_WHAT TO PRODUCE_
Summarize the fall gardens text below in two sentences.

Begin PASSAGE TO READ

Abeilia-foliage with a punch, this is the Frances Mason variety. The leaves turn from several colors of yellow to a coppery color in the fall.

Ann
FALL GARDENS
Are Dallas gardeners just looking for any excuse to work in this heat? Listen to Common Sense here: the middle of July is reserved for racy spy novels, tall glasses of iced tea, and Spider Man movies. Settle onto that couch, look at the garden out the window, and move only to refill the pitcher of mojitos.
Obviously Jim, our Earth-Kind® and WaterWise Demonstration Garden vegetable guru, didn’t get that memo. By late June he already had diagrams, plans, flow charts, and supplies for the Fall Garden. He sprouted a frenzied list of freeze dates and vegetable maturation periods. He is more organized than Martha Stewart.

End PASSAGE TO READ
Begin SOURCE EXCERPT

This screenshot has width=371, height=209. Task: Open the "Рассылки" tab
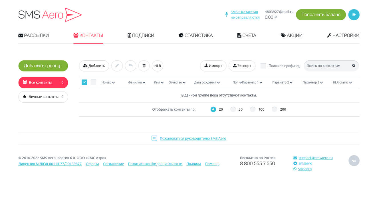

End SOURCE EXCERPT

_RESPONSE FOR THIS EXERCISE_
Mid-July in Dallas is meant for spy novels, iced tea, movies and watching the garden from the couch, not for working in the heat. Jim, the vegetable guru of the Earth-Kind® and WaterWise Demonstration Garden, had diagrams, plans, flow charts, supplies and a list of freeze dates and vegetable maturation periods ready for the Fall Garden by late June.